To: Lazamataz
in the beginning the earth was without form and void, and darkness stretched across the face of the waters...
and God said “Let there be beer!”.
8 posted on
08/28/2014 10:39:38 AM PDT by
camle
(keep an open mind and someone will fill it full of something for you)
To: camle
and God said Let there be beer!. You mean: and God said Let there be lite beer!, don't you?
15 posted on
08/28/2014 10:50:47 AM PDT by
kevkrom
(I'm not an unreasonable man... well, actually, I am. But hear me out anyway.)
To: camle
in the beginning the earth was without form and void, and darkness stretched across the face of the waters... and God said Let there be beer!.
Then He screwed it all up by giving Adam a chick named Eve.......

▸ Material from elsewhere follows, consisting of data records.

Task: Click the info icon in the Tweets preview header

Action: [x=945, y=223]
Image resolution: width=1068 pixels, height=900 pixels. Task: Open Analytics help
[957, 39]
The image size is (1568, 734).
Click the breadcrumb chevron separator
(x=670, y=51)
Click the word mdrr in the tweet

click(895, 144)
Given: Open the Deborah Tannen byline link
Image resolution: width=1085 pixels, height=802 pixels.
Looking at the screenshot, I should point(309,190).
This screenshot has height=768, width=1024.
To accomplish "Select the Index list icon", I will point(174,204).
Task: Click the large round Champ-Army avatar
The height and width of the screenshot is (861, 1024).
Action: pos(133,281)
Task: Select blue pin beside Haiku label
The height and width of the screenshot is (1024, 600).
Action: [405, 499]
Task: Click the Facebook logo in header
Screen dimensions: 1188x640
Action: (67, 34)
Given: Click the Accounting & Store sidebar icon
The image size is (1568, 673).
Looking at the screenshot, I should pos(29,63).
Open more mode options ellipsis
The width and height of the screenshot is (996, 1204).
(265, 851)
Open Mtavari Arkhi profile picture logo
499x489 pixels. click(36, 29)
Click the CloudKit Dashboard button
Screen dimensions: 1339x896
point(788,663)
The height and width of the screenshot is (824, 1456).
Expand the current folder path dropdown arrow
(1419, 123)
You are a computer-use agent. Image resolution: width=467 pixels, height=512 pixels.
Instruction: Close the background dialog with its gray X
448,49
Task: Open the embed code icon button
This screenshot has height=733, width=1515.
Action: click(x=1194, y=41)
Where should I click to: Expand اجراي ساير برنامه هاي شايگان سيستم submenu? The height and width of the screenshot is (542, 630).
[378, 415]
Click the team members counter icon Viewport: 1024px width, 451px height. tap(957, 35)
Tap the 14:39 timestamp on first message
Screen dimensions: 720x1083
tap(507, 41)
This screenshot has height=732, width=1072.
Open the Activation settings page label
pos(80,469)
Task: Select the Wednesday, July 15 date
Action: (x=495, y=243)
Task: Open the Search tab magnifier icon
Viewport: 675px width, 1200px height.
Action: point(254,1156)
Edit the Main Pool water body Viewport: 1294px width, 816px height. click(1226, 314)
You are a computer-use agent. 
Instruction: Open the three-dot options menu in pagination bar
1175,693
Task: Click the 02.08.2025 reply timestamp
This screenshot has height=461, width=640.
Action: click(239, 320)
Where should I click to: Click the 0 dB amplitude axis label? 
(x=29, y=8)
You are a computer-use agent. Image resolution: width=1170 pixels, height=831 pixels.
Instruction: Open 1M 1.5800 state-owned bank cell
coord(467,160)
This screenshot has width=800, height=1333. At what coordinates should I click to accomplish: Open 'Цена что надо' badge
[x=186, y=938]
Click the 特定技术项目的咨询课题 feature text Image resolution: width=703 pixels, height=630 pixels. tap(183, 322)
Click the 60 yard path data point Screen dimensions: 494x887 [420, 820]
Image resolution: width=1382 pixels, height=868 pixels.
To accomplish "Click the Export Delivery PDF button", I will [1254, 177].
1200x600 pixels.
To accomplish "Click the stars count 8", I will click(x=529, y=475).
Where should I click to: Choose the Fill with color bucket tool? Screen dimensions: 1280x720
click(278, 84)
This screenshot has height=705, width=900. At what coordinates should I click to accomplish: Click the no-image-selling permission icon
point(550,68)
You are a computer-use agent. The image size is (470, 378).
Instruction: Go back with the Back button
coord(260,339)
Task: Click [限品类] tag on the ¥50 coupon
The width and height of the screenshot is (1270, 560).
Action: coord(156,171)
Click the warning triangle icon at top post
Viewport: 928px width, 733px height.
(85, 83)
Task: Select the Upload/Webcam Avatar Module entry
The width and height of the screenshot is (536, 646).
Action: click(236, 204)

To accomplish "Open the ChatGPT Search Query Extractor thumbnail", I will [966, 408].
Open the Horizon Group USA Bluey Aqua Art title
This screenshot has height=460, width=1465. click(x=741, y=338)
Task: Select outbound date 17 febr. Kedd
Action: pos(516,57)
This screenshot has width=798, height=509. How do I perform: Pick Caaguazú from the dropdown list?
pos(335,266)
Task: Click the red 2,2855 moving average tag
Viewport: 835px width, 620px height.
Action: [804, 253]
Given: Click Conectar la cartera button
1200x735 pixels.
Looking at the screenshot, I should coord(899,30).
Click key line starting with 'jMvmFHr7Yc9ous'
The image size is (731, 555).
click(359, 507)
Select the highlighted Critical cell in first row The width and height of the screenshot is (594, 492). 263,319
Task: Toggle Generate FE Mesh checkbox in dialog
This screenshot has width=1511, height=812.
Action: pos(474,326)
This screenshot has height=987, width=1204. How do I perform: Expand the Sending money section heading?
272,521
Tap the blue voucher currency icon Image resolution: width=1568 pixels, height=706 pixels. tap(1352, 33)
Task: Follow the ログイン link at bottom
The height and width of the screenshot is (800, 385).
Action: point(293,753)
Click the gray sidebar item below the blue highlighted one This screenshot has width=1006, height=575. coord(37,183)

In an effort to make up for His mistake, He gave Adam Monday Night Football.......but left the nagging Eve to ruin Adam's Monday nights with the guys.
24 posted on
08/28/2014 10:57:11 AM PDT by
Hot Tabasco
(Is there such a thing as a vegan zombie?)
To: camle; Lazmataz
God maid the whirled and wested.
God maid mails and wested.
God maid woeman and wested.
Scents then God, the whirled and mails have not had whirled peas!
71 posted on
08/28/2014 2:12:18 PM PDT by
GOYAKLA
(Waiting for the Golden Screw to be removed from Obama's navel and his a$$ falls off!)